Beijing (AsiaNews / Agencies) - The People's Daily, the official organ of the Chinese Communist Party, has accused the feast of St. Valentine's Day of being behind corrupt and dissolute behaviours.
The feast of St. Valentine and the exchange of flowers, greeting cards, invitations has spread to China becoming a big business. Its popularity comes from the fact that traditional Chinese culture is usually very sober regarding expressions on love.
But according to an editorial published yesterday, Valentine's Day has now become a hotbed of decadent ideology and indulgent lifestyles, which have led some party cadres to dissipate their fortunes on lovers.
The article cites Bo Xilai, the former party secretary of Chongqing, Liu Zhijun, the former railways minister, Chen Liangyu, former party secretary of Shanghai.

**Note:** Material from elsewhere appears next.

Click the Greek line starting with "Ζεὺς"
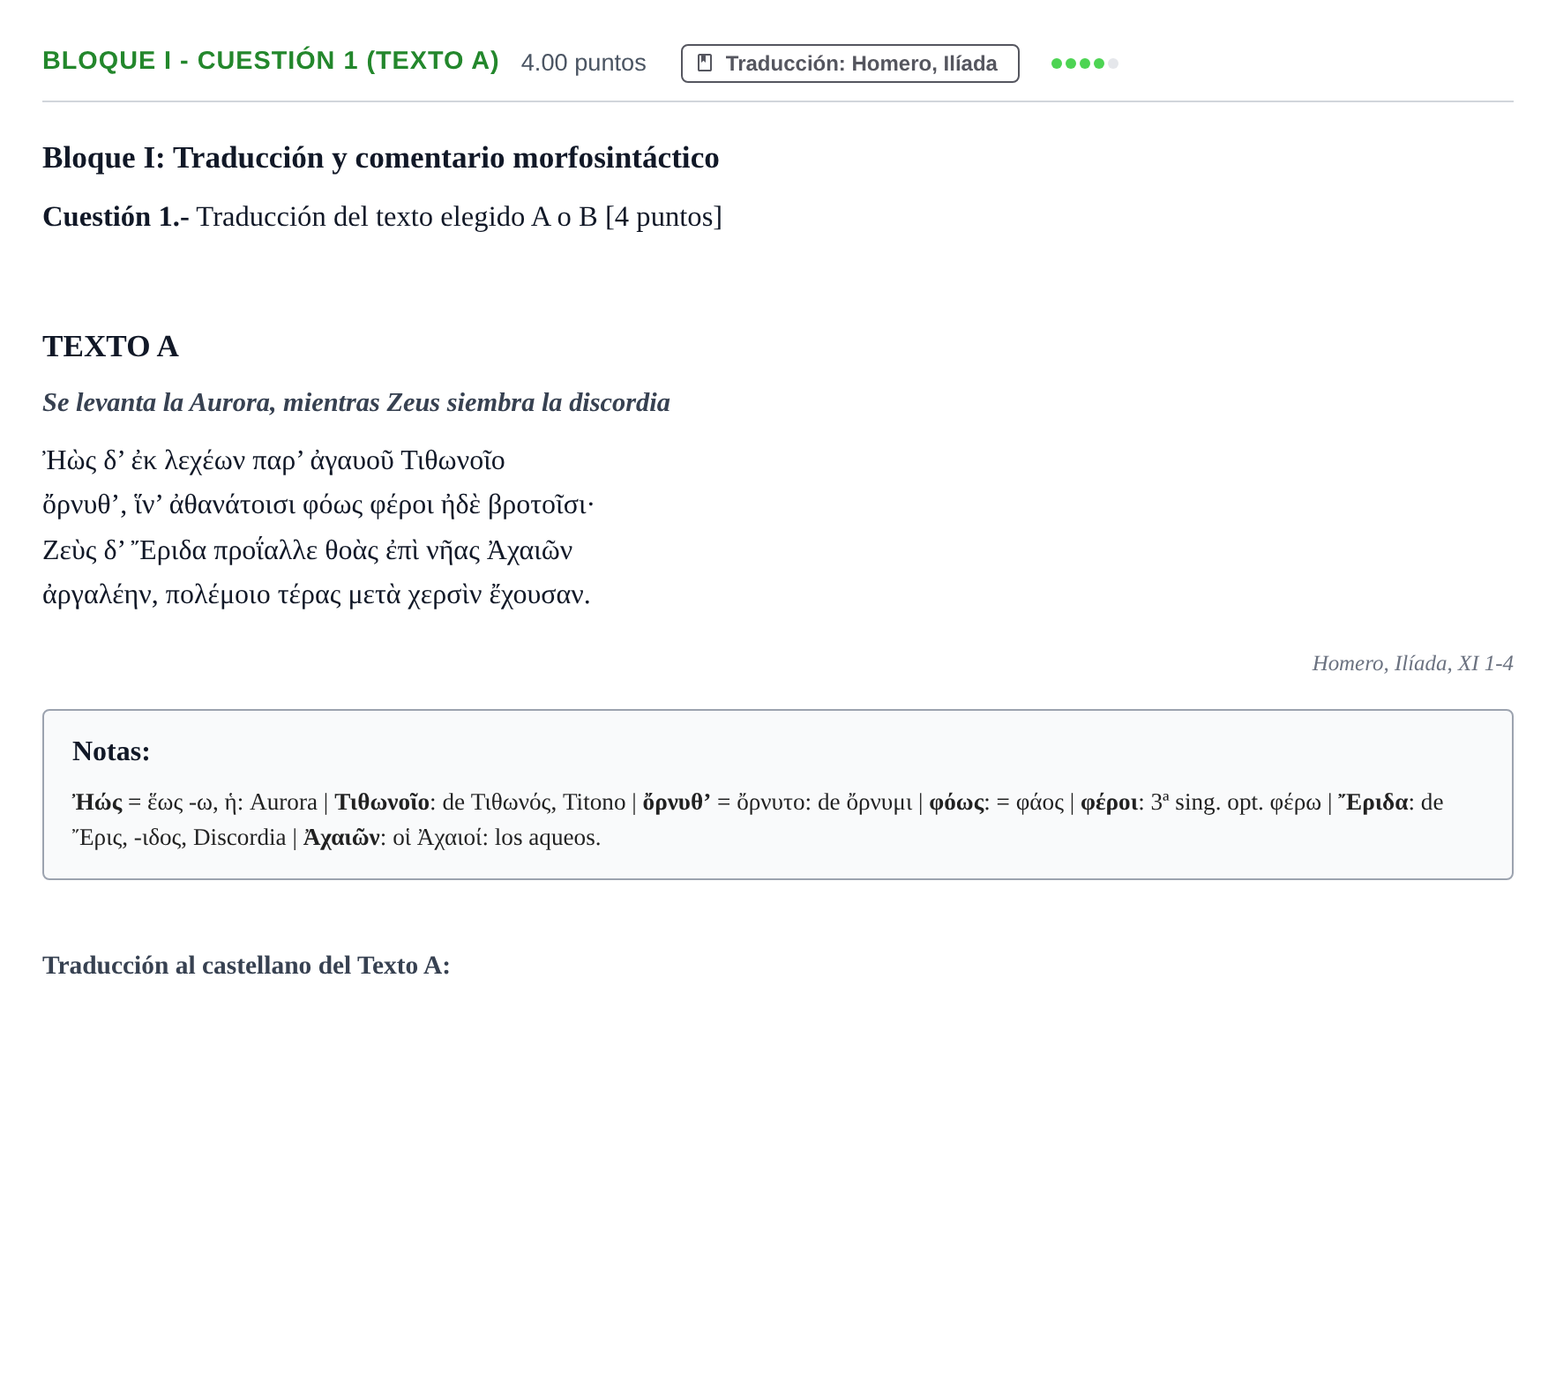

All of them, according to the author, are guilty of having had illicit love affairs with diverse women.
The blame for all this is the romantic message behind this feast of Western origin, where lovers are offered flowers, chocolates, greeting cards, which have led some executives to give in to corruption, abandon the communist creed and betray the cause.

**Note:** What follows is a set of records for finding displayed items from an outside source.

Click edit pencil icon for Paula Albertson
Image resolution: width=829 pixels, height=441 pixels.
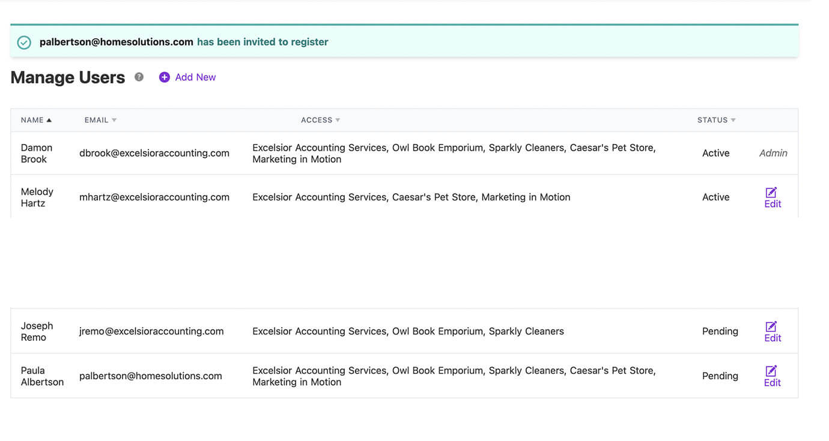[771, 371]
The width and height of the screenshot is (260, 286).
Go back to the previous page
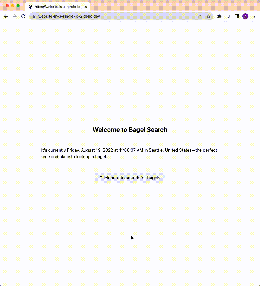(6, 16)
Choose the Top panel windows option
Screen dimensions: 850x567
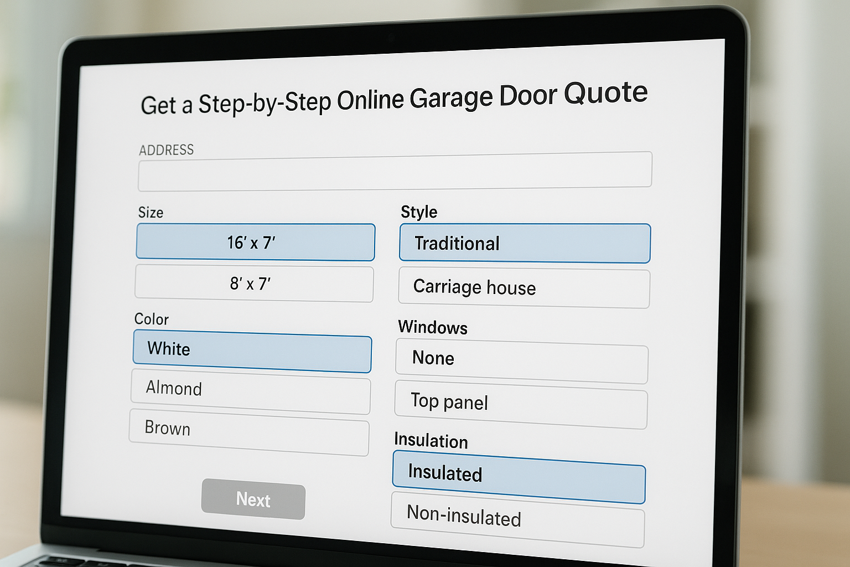pos(520,405)
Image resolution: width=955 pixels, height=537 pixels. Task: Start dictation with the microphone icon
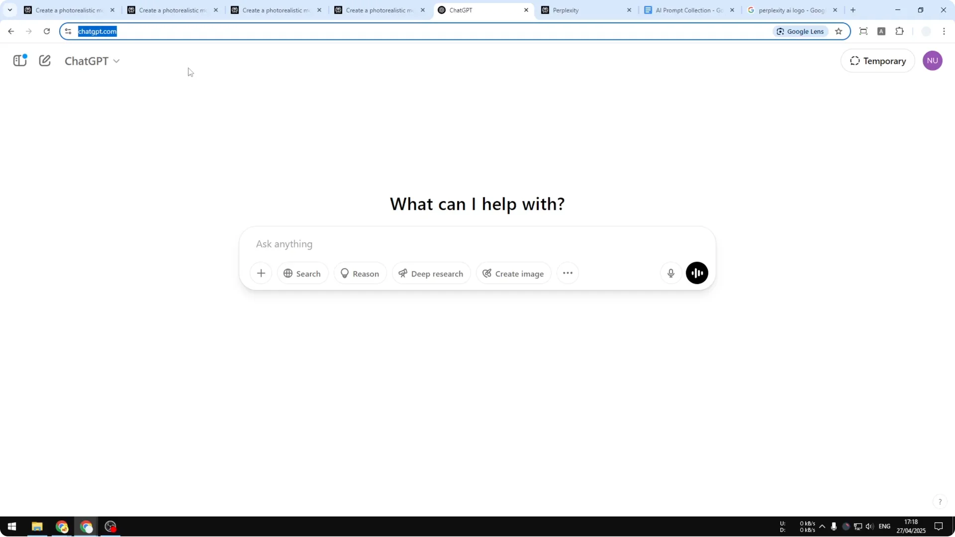point(670,272)
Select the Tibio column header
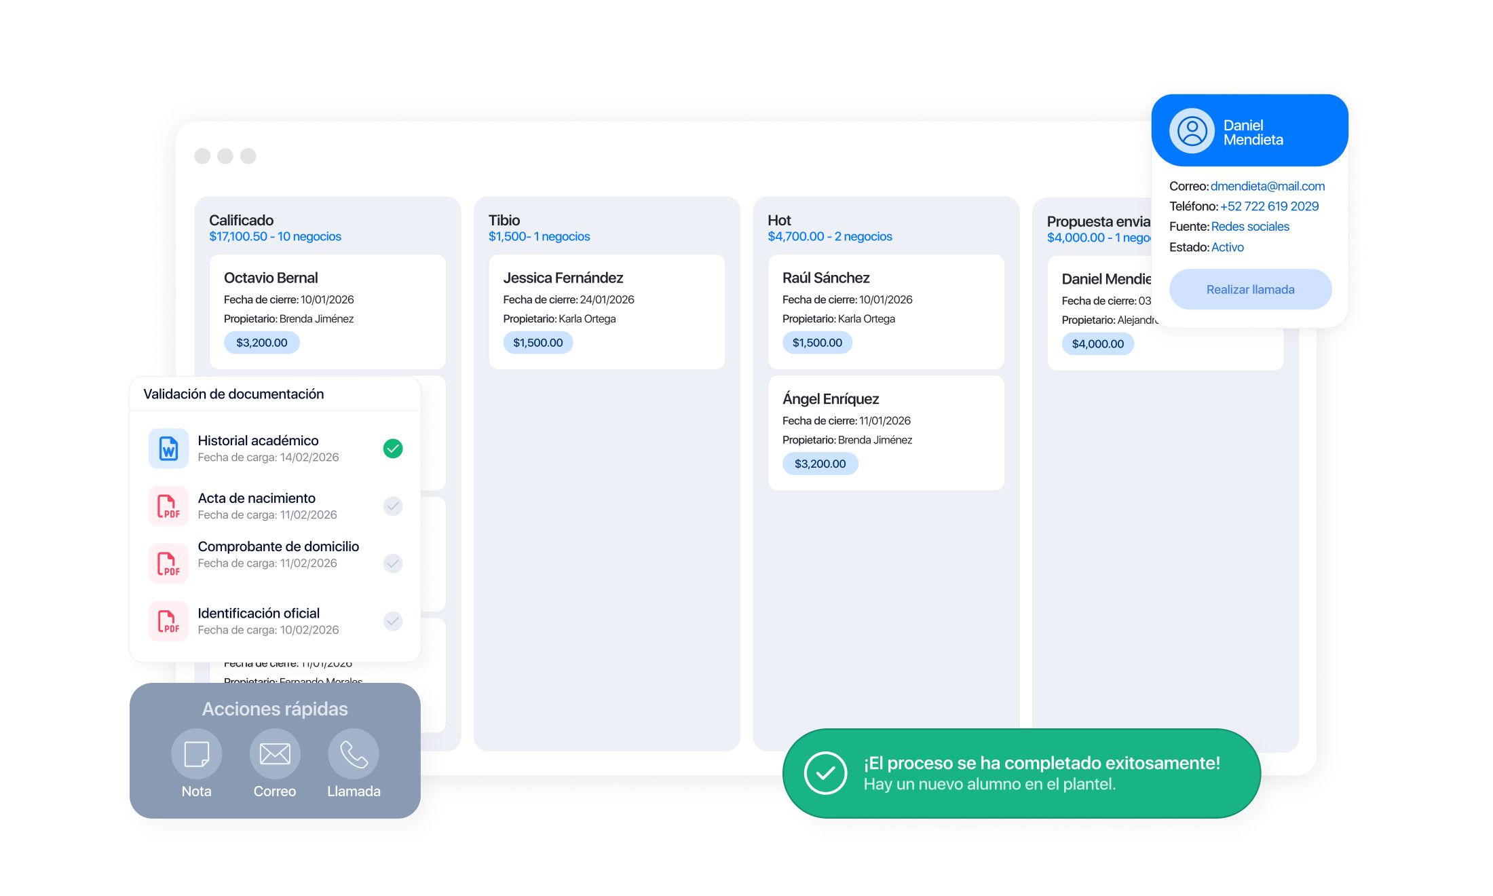Screen dimensions: 1493x896 pos(504,221)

The article concludes by warning the party members to keep a minimum of social morality by promoting the credibility and solidarity of the Chinese Communist Party.

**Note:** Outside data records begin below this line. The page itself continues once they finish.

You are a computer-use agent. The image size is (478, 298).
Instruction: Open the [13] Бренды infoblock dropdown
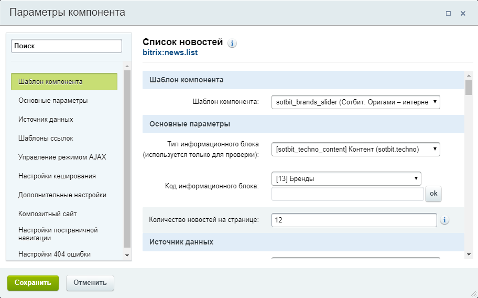(x=346, y=179)
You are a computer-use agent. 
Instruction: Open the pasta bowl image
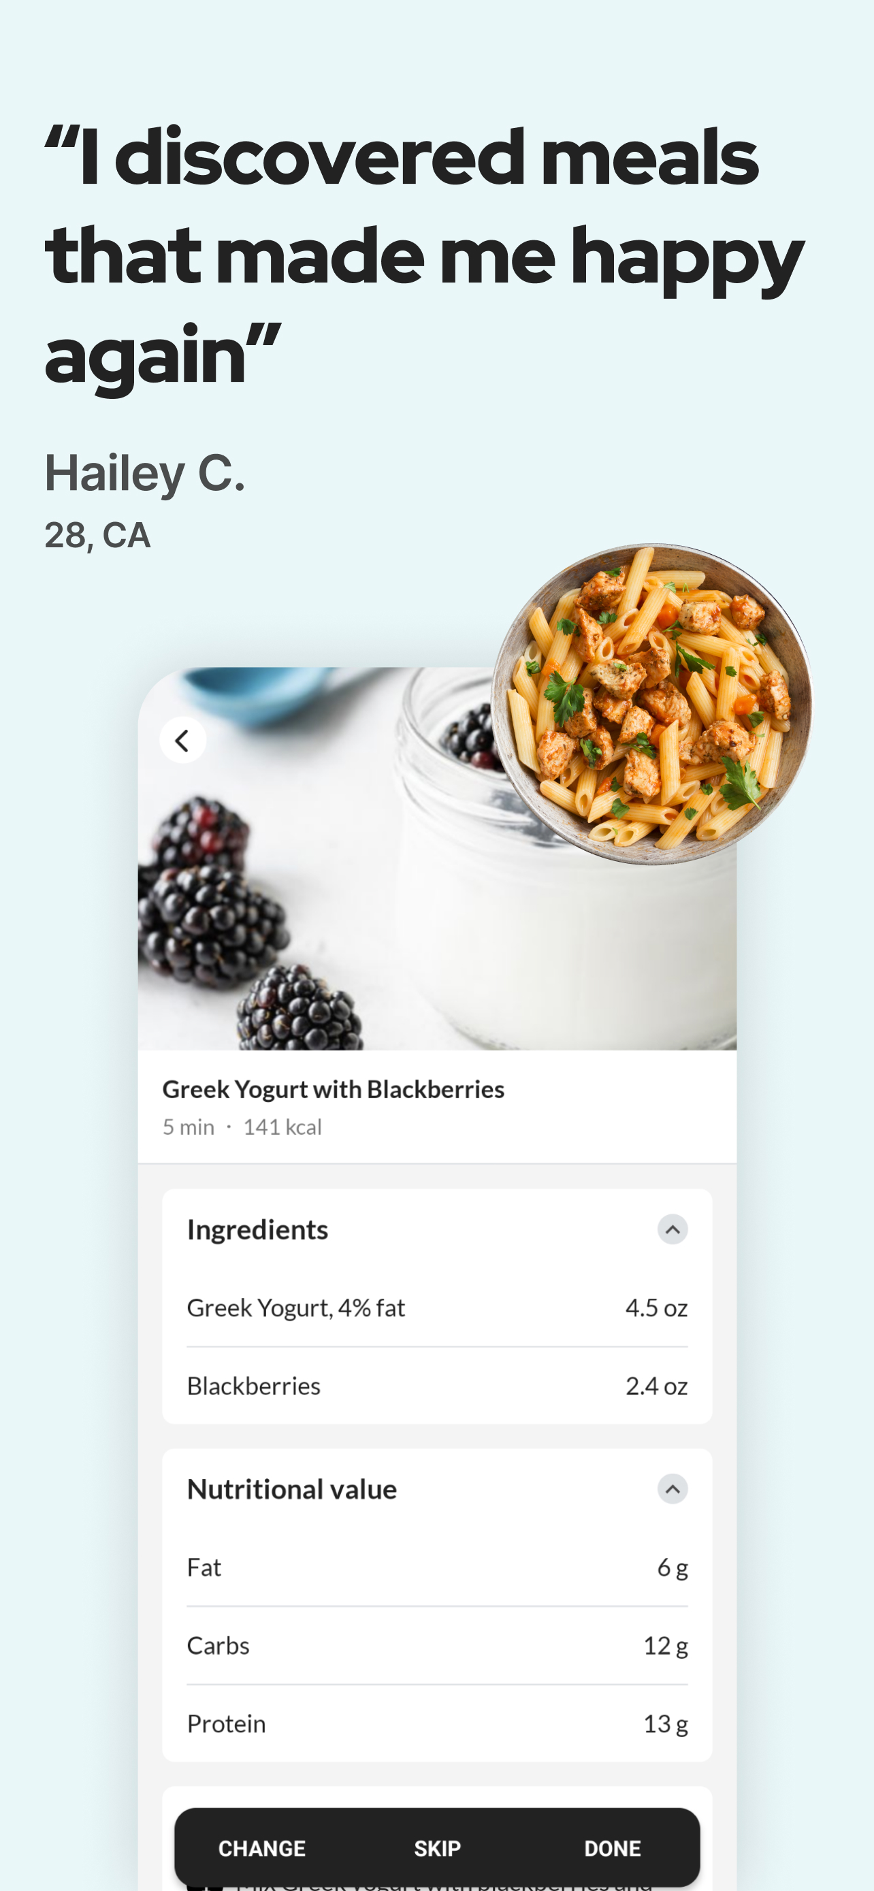652,704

To be fair, it must be said that the three men accused of corruption are also charged with other offences, as well as having had several love affairs: Bo Xilai is accused of abuse of power for having terrorized many cadres with his Maoist campaign and having aided and abetted his wife Gu Kailai in the murder of British businessman Niel Heywood, after decades of amassing a fortune through kickbacks and bribes during his rise to power. Liu Zhijun, was accused of having pocketed a 4% commission on railway development and investment for high-speed trains while he was minister. Chen Liangyu was sentenced to 18 years in prison in 2008 for the theft of billions of Yuan from public pension funds and abuse of power.
In the comments on the Internet, many bloggers note that the problem of corruption in China can not be resolved by cancelling Valentine's Day, but by implementing democratic reforms that allow the public to examine and report abuse and remove the culprits.